The discovery that a child in the family is autistic is often met with a variety of reactions. While in a perfect world, all family members, including extended family members, will be supportive, the sad reality is that many are disgusted or disappointed. Is the autistic child often chastised by a family member? Does he or she treat your autistic child unfairly? Is this family member adamant about treating your autistic child the same way he or she treats all of your other children, even when it is inappropriate? There are indications that this parent is not interested in your autistic child or the situation. This is always the case when a child is diagnosed with autism, so as a parent, be conscious and prepared for this to occur.

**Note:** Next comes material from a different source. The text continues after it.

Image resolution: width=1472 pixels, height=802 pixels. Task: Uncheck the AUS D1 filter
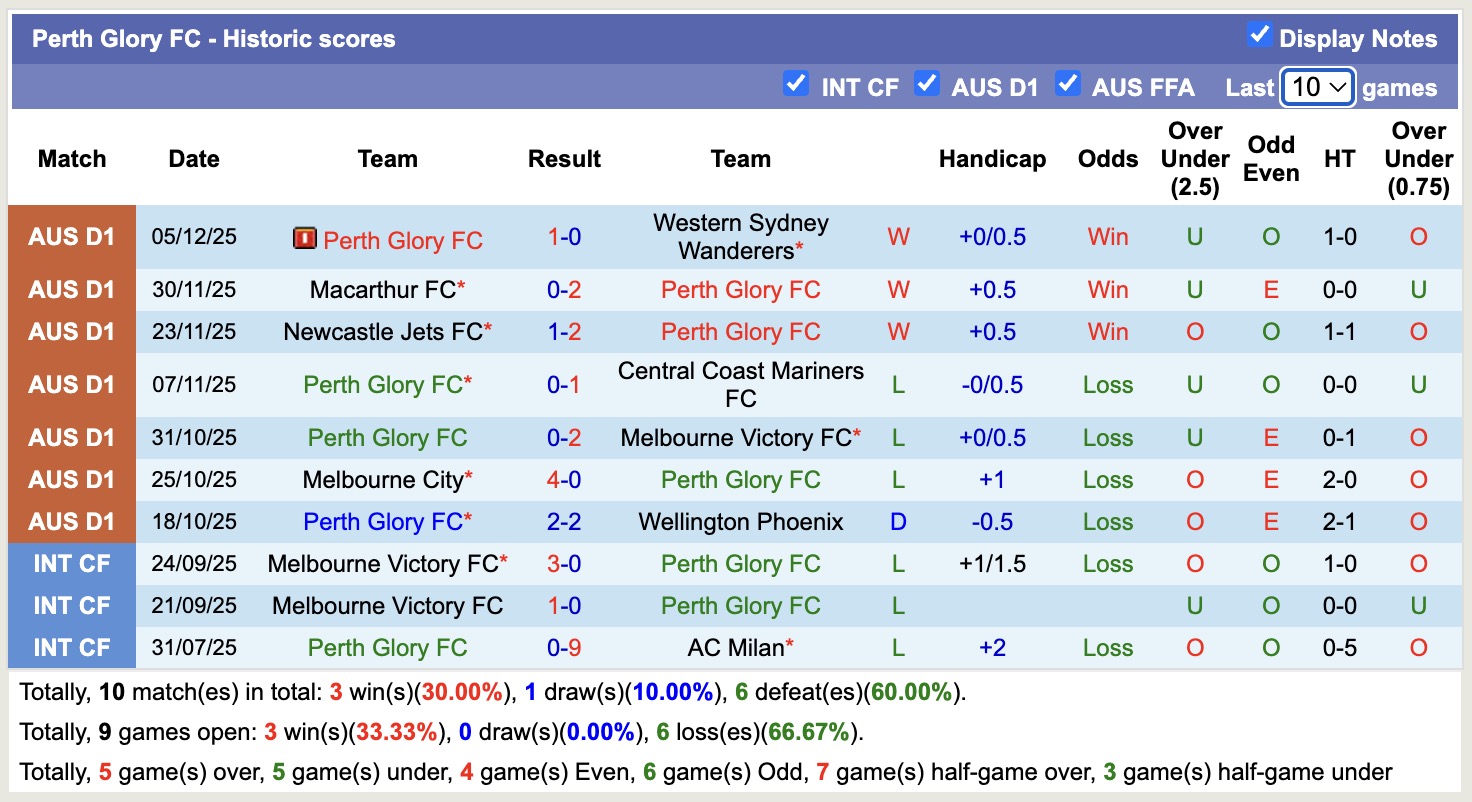tap(926, 85)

Unreceptive relatives also do not grasp autism or what it means for your child and your immediate family. While many people associate autism with mental retardation, many autistic children and adults are extremely intelligent; they are simply unable to articulate this in the same manner as others can. Try explaining autism to this family member and inviting him or her to spend time with you and your autistic child. Allow them to see the symptoms of autism and the coping strategies you may use.
If the family member is unsupportive or refuses to listen to your clarification, inquire why this family member is so resistant to the situation. Are they afraid of injuring the child? Are they concerned about the additional responsibilities that come with spending time with the child? Perhaps they feel guilty or humiliated. If you can figure out why a family member is being resistant, you can better fix the problem and potentially help him or her resolve their preconceived notions
Perhaps no amount of conversation or spending time with this family member can help them overcome their prejudice. If this person is adamant, you will never be able to show him or her how beautiful your son or daughter is, autism and all. If this is the case, removing this person from your life would be difficult, but it will also free you and your child from this family member’s negative energy and personality. In this evolving scenario, you need the most constructive assistance possible. Remember that other family members have been helpful and that your children are adapting well and providing you with strength. Participate in parent support groups for autistic children to expand the support network. And keep in mind that you can choose whether to surround yourself with people who support and love your child-family or not.